::: Records for processing :::

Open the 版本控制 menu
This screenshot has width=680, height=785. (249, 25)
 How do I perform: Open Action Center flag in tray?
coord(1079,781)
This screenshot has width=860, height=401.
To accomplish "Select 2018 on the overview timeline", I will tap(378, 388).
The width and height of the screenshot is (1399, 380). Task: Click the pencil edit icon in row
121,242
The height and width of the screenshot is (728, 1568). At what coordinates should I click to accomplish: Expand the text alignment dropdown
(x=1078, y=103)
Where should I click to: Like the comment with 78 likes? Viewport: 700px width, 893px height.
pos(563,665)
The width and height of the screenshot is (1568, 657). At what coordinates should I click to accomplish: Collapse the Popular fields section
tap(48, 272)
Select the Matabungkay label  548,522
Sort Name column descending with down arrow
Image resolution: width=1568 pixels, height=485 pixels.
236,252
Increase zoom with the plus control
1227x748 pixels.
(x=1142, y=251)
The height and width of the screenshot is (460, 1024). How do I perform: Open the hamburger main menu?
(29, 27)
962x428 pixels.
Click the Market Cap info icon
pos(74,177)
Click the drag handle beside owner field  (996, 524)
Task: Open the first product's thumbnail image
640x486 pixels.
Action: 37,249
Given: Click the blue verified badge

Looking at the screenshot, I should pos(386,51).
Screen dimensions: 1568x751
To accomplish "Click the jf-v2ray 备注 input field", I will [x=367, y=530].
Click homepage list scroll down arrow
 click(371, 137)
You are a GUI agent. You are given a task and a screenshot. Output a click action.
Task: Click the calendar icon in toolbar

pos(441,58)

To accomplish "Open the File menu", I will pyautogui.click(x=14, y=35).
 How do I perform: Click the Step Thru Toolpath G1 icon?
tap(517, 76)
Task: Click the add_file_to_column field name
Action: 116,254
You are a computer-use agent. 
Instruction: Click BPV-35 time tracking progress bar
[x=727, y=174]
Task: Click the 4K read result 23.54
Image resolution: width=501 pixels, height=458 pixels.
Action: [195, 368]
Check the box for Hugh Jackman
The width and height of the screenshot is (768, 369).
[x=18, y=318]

:::

- Problem description
Copy every line of the data that carries the word "will".

- Reply to the exercise
To accomplish "Select 2018 on the overview timeline", I will tap(378, 388).
To accomplish "Click the jf-v2ray 备注 input field", I will [x=367, y=530].
To accomplish "Open the File menu", I will pyautogui.click(x=14, y=35).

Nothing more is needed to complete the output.